Extreme La Niña brings illness and misery to Peru


Mass of polar air also hangs over Chile, Argentina, Uruguay, Paraguay and southern Brazil


    * Chrystelle Barbier
    * Guardian Weekly, Tuesday 24 August 2010 14.00 BST


Dionisia was waiting her turn in the crowded medical centre, her baby bundled up on her back with a manta, the traditional multicoloured Andean cloth. "My son has got a problem with his lungs," explained the young mother, who believes that it is due to the cold spell that has hit Lima.

Dionisia lives in Manchay to the east of the Peruvian capital, a sprawl of plywood houses with makeshift roofs of corrugated iron, plastic or cardboard that offer little protection from the winds that sweep over the hills.

For the first time in 40 years, temperatures in Lima fell to 8.8C at the end of July.

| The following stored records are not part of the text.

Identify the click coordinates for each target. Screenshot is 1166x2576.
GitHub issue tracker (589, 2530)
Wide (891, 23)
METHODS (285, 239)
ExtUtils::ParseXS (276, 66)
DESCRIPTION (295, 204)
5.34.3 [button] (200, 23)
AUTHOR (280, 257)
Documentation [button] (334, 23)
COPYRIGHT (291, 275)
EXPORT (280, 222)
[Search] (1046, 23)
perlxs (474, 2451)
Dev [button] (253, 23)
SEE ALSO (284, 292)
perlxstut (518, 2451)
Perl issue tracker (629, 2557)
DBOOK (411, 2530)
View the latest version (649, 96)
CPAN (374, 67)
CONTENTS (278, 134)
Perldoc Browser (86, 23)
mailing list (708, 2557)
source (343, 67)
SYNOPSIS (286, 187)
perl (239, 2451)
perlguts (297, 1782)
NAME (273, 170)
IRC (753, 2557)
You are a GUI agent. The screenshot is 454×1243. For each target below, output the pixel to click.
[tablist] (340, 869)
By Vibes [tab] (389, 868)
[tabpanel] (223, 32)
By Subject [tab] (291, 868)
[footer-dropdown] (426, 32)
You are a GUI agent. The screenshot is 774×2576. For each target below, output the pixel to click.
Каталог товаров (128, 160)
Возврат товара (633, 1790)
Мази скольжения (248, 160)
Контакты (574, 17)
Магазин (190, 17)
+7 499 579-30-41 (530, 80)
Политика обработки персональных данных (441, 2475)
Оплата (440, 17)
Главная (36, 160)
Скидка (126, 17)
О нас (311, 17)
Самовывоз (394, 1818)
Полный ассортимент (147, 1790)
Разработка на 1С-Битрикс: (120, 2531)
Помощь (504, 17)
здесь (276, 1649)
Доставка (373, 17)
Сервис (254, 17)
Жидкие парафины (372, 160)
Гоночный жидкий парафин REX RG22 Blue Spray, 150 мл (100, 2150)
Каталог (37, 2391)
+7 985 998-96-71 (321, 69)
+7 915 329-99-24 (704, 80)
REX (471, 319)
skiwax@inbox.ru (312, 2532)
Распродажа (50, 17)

Since then they have hovered around 13-15C. Houses are poorly insulated in Lima, and according to Percy Mosca of the Peruvian department of meteorology and hydrology, "the cold is made worse by the unusually strong winds in the region, as well as high humidity of more than 80% and sometimes even 95%".

"It's so cold your bones ache," said Dionisia. The whole of Peru is having an unusual cold spell as a result of La Niña, a cyclical climatic phenomenon leading to a cooling of the Pacific Ocean. But the drop in temperatures is also due to a mass of cold air from the south pole, which has also affected Chile, Argentina, Uruguay, Paraguay and southern Brazil.

Unusually low temperatures of 10C have even reached the Amazonian forest, which is more used to recording figures of 20-30C.

The Peruvian government is particularly concerned about the extent and duration of this bout of cold weather, which has hit 13 regions, about half the country. "We have sent reinforcements to the medical centres and launched vaccination programmes, not only in the Andes where we do them every year, but in Amazonia as well," said Aquiles Vilchez, who is in charge of epidemiology at the ministry of health.

There has also been an increase in the number of cases of pneumonia. "However, the number of deaths due to such respiratory diseases is lower than last year," he stressed.

Vilchez believes this shows that past experience has helped the country deal with the cold spell. Nevertheless, 250 children aged under five have died in Peru from cold-related respiratory diseases, mostly pneumonia, since the beginning of the year. Of these 64 came from the high Andes region of Puno, where temperatures sometimes fall below -20C.